Stochastic Block Models in Logistics

Stochastic Block Models (SBM) originate from the analysis of social networks and have been successfully adapted and extended to processes in physics. Since in logistic and manufacturing many processes can be described as complex network, too, the research question arises whether the modelling with SBMs can be applied to this field and in which advantages this result. The examination of this research question amongst others is part of the DFG founded project “Stochastische komplexe Netzwerke als Vorhersage- und Erklärungsmodell für die dynamische Entwicklung von produktionslogistischen Systemen“ (translated: stochastically complex networks as prediction and analysis model for the dynamic development of production and logistic systems).
Therefore, the application of the SBM on real material flow data from different areas is investigated. The first step towards the usage of SBMs in logistics is the transformation of the line by line material flow data into a complex network. Following a suitable SBM has to be extracted from the network representation. This process, the so-called inference of SBM, is already for undirected and unweighted network a non-trivial task and is accordingly challenging in the viewed case of weighted and directed networks.
The basic idea of SBM is to partition the nodes of the network into groups in a way that the probability for an edge between two nodes only depends on the group belongings of the nodes. In the process the network can be represented by different SBMs with a varying quality which is explained by the following figure. The aim of the inference of a SBM to a given graph is to find the most probable model and simultaneously determine a suitable number of groups.

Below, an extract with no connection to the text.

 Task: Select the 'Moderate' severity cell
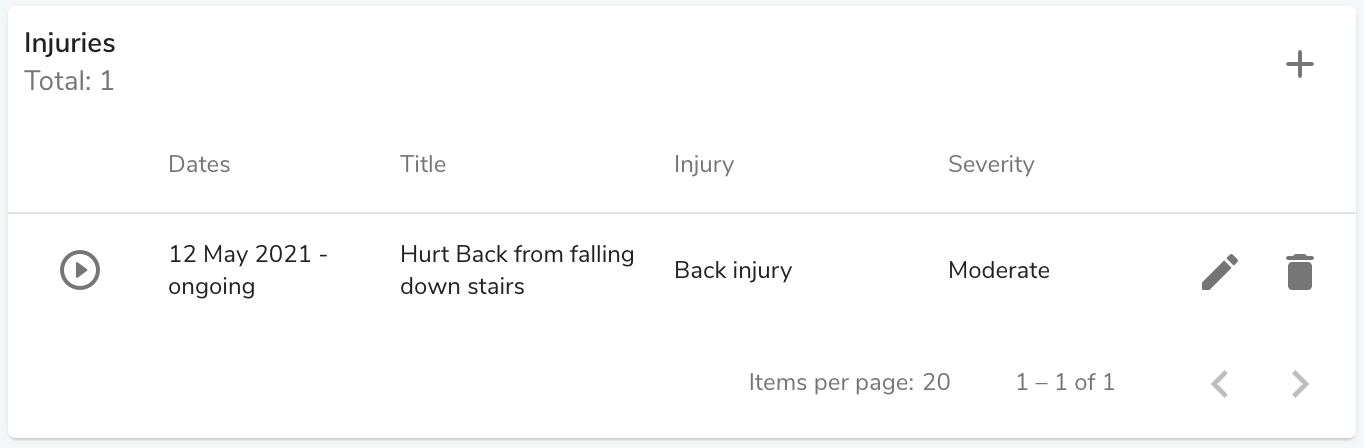[x=999, y=270]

Figure: Two different SBMs for the same undirected network with the partition of the nodes (doted) and the edge probability based on the maximum-likelihood estimation next to it. The maximum-likelihood estimation for the edge probabilities is given by the division of the number of existing edges through the number of possible edges.


In this project the following research question amongst others will be examined:
  • How can the modelling with SBM can be applied to complex networks from logistic and manufacturing?
  • Which analysis  and prediction are enabled by the usage of SBM on these complex networks?